Edite o texto sobre os Balibó 5 desde "Cinco décadas depois, a justiça" até "uma ferida aberta.", inclusive, substituindo "jornalistas internacionais" por "repórteres estrangeiros".

Texto:

::::

O Tenente-General apelou ainda para que os profissionais não se deixem intimidar pelo poder, não cedam ao sensacionalismo e honrem o sacrifício daqueles que deram a vida pela verdade.
As suas palavras foram, contudo, confrontadas pelo jornalista Cândido Alves, que aproveitou a oportunidade para o questionar durante a sessão. Cândido recordou que o próprio chefe militar já havia feito comentários depreciativos sobre jornalistas, chamando-lhes “pretos” e “baixinhos”, entre outros termos.
Perante a acusação, Falur Rate Laek justificou que se tratou de “uma brincadeira” com o diretor do SMNews, Mariano da Costa, a quem considerou “um bom amigo”, e defendeu-se como “uma pessoa aberta a críticas”.
O provedor dos Direitos Humanos e Justiça encerrou a reflexão reafirmando a importância da liberdade de imprensa para a democracia. “Como disse Kofi Annan: Não podemos falar de democracia se não respeitarmos a liberdade de expressão. Não podemos sonhar com uma sociedade democrática se não respeitarmos a liberdade de imprensa. A liberdade de expressão é o coração da democracia; a liberdade de imprensa, o seu pulmão.”
Cinco décadas depois, a justiça pelos Balibó 5 continua por cumprir
Ao recordar a tragédia dos Balibó 5, é impossível não falar da ausência de justiça para os jornalistas internacionais que perderam a vida naquele momento trágico.
A Associação de Jornalistas de Timor-Leste (AJTL) manifestou a sua solidariedade às famílias das vítimas, reiterando o pedido de justiça para os profissionais assassinados em 1975. Sublinhou ainda que a morte dos jornalistas internacionais — cuja coragem e trabalho contribuíram para a luta pela independência de Timor-Leste — continua a ser uma ferida aberta.
“Mesmo depois de 50 anos, os responsáveis pelos assassinatos nunca foram presos, nomeadamente os militares indonésios envolvidos”, refere o comunicado da AJTL.
A organização apelou ainda aos governos da Austrália e de Timor-Leste para que, através da via diplomática, insistam na responsabilização pelos crimes. “A independência de Timor-Leste ainda não é completa enquanto as famílias enlutadas não virem feita justiça”, defendeu a AJTL.
Fernando de Carvalho, residente em Balibó, recorda o dia em que tudo aconteceu. Na altura, fugiu, como tantos outros cidadãos, para as montanhas e para a Indonésia. O seu irmão, que trabalhava então para as forças indonésias, tornou-se testemunha direta do massacre.
Quando regressou a Balibó, Fernando ouviu do irmão o relato que nunca esqueceu. “Os jornalistas foram alvejados e os corpos queimados numa casa de um comerciante chinês, do outro lado da rua da Casa da Austrália, conhecida como Flag House, onde eles tinham pintado a bandeira australiana na esperança de proteção.” Fernando diz ainda recordar os nomes de alguns dos homens que o irmão acreditava serem os responsáveis.
Do outro lado do mundo, Evan Shackleton, filho de Greg Shackleton, continua à espera de justiça. O australiano lamenta a inação do seu próprio governo e o silêncio dos responsáveis. “Sinto tristeza por ver o meu país não fazer nada. Depois de tantos anos, o mínimo seria um pedido de desculpa aos familiares do meu pai e dos outros jornalistas assassinados”, afirmou.
Cinco décadas depois, as perguntas que moveram os Balibó 5 continuam em aberto — e a busca pela verdade permanece viva nas novas gerações de jornalistas que veem, no seu sacrifício, o símbolo maior da coragem e da integridade jornalística.
Enquanto a justiça tarda, a memória mantém-se como um compromisso coletivo: o de não deixar que o silêncio apague as vozes que morreram por contar a verdade. Meio século depois, a memória dos Balibó 5 e de Roger East continua a lembrar-nos que o jornalismo não é apenas profissão — é coragem, é serviço e é memória.

::::

Dados fornecidos:

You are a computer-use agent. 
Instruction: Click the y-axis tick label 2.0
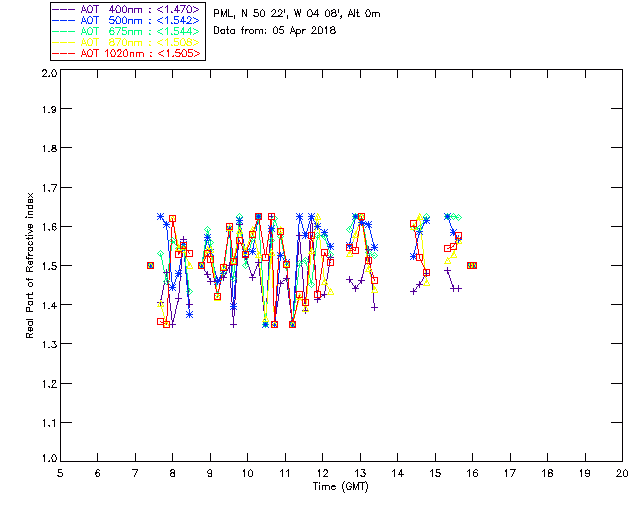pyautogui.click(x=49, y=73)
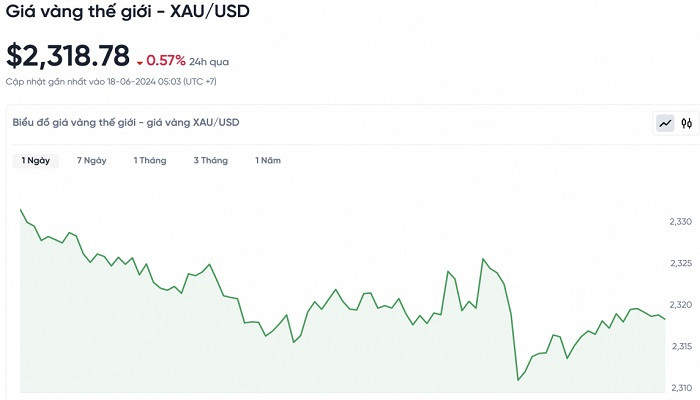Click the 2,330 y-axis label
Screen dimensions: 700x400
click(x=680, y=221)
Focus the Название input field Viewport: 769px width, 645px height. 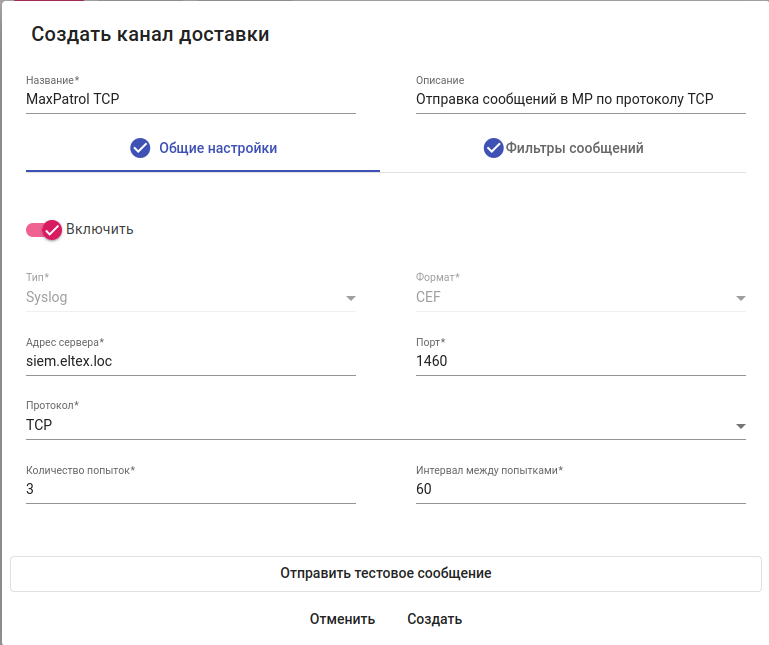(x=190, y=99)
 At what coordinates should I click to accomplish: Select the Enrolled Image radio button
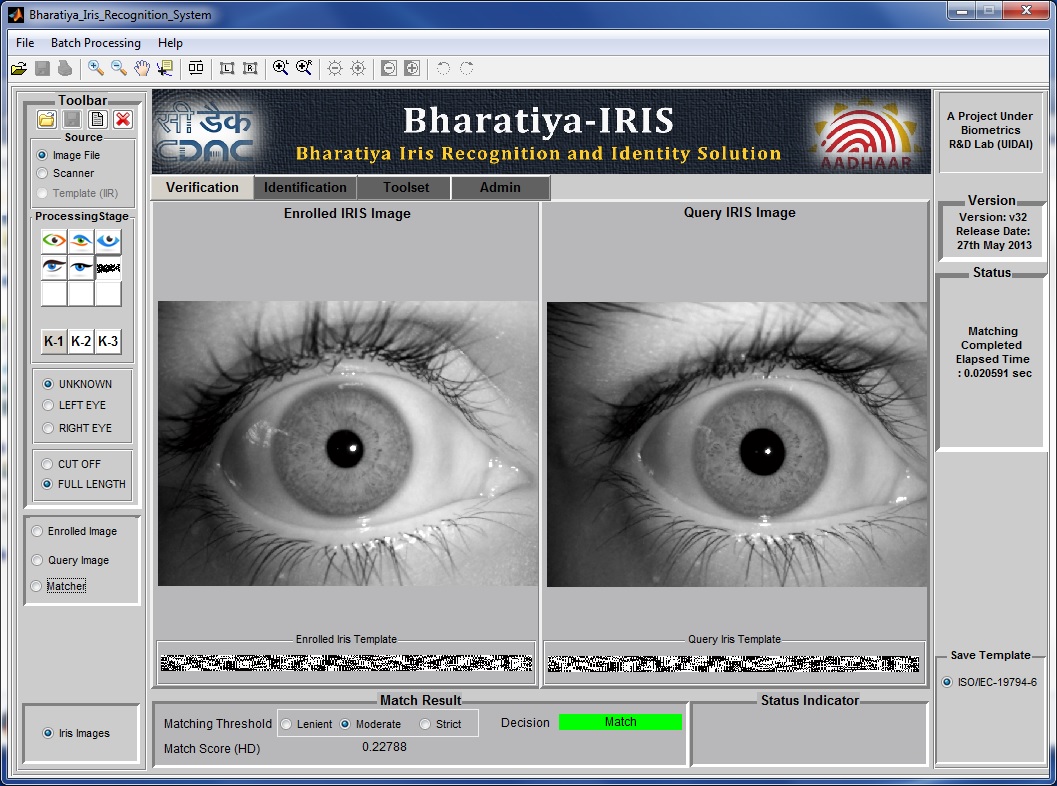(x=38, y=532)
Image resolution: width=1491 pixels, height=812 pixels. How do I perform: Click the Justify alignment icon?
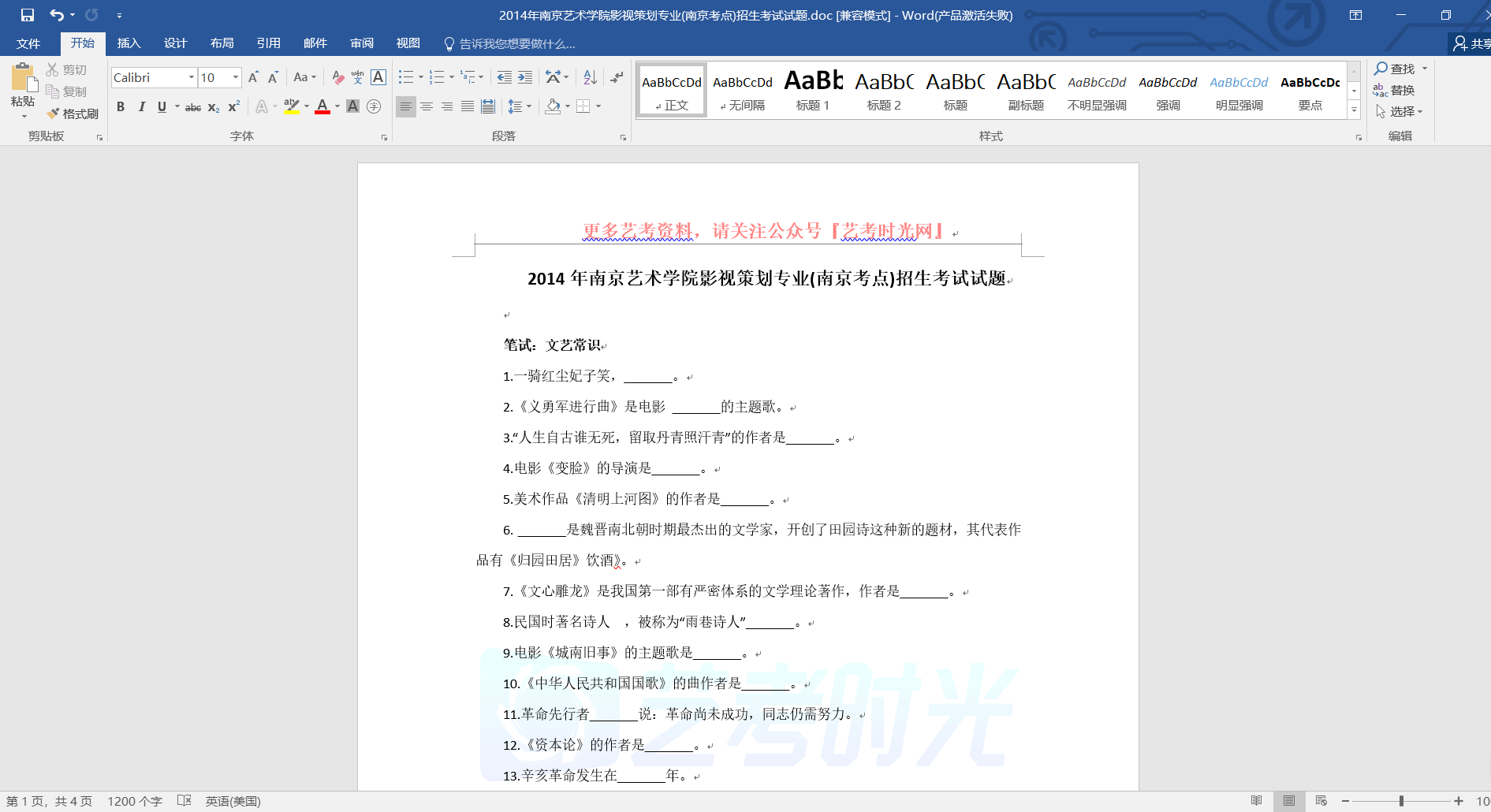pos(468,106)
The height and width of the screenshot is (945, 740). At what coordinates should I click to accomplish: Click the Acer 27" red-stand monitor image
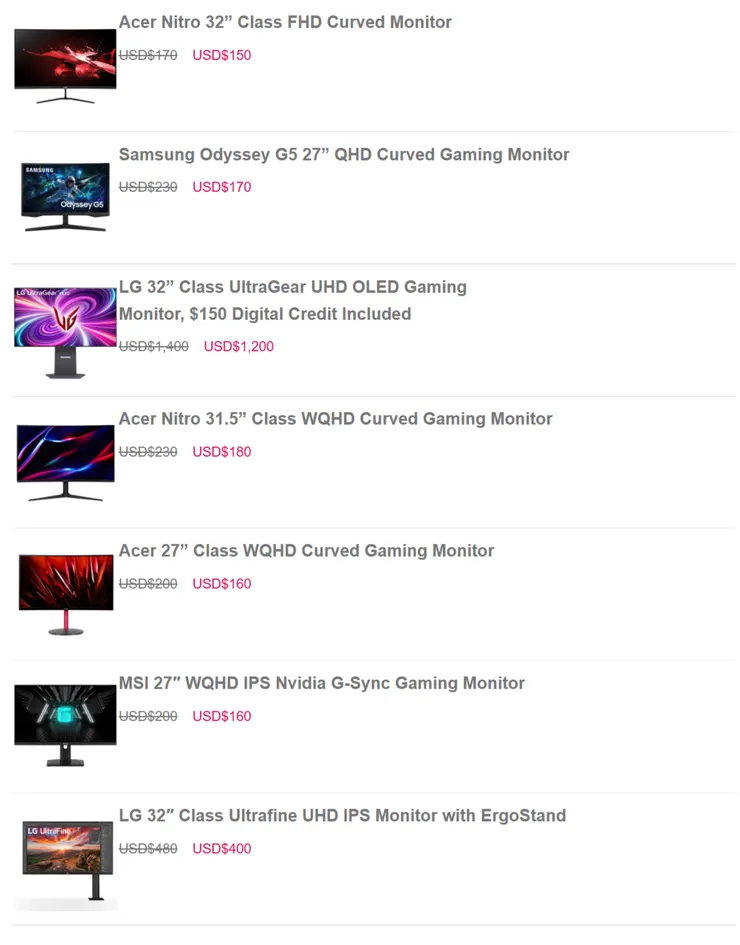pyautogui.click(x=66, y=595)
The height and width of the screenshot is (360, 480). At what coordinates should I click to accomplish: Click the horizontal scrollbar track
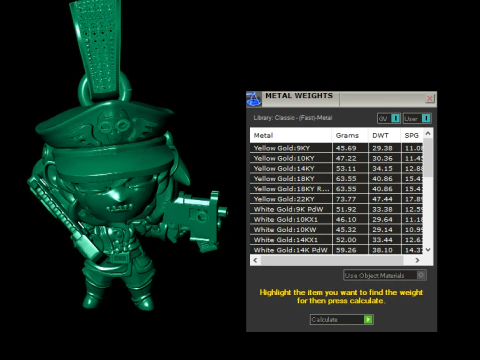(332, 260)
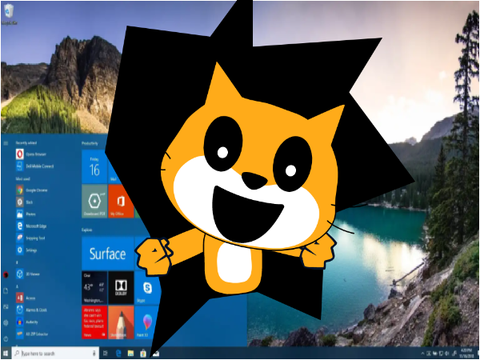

::::

Solução da tarefa:
Cinco décadas depois, a justiça pelos Balibó 5 continua por cumprir
Ao recordar a tragédia dos Balibó 5, é impossível não falar da ausência de justiça para os repórteres estrangeiros que perderam a vida naquele momento trágico.
A Associação de Jornalistas de Timor-Leste (AJTL) manifestou a sua solidariedade às famílias das vítimas, reiterando o pedido de justiça para os profissionais assassinados em 1975. Sublinhou ainda que a morte dos repórteres estrangeiros — cuja coragem e trabalho contribuíram para a luta pela independência de Timor-Leste — continua a ser uma ferida aberta.